++++ RAW RECORDS ++++
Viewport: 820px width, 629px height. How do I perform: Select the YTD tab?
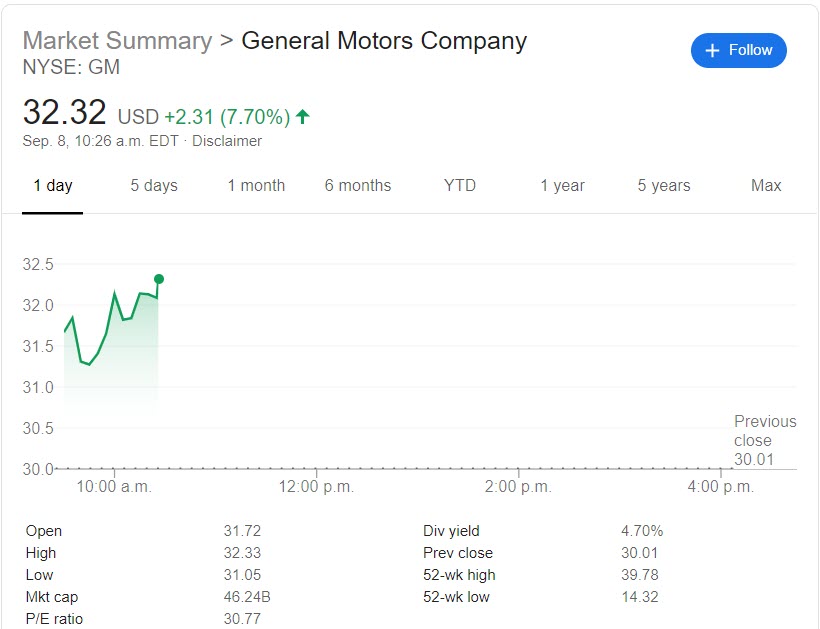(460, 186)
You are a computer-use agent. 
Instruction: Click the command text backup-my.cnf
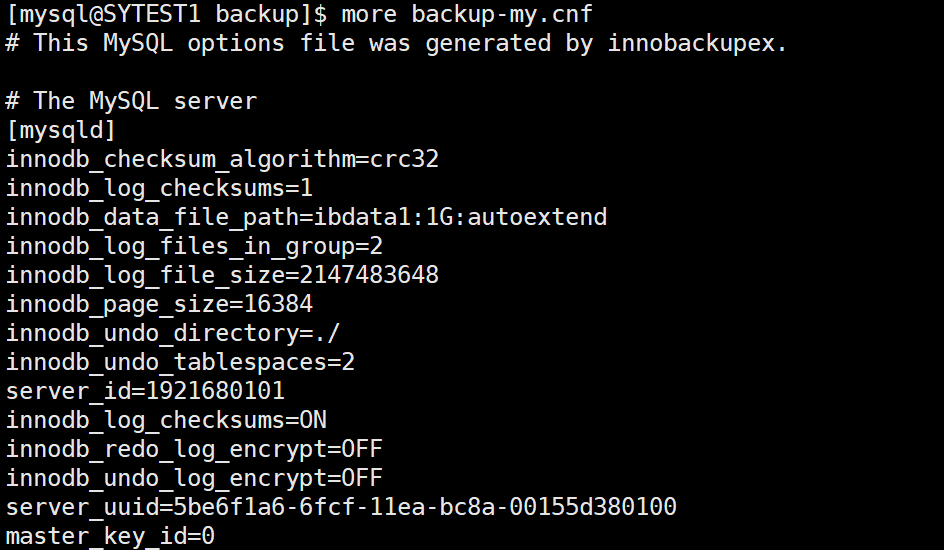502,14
++++
• YOUR TASK
Please count the lines above that contain the word "command" and give only the number.

• SOLUTION
1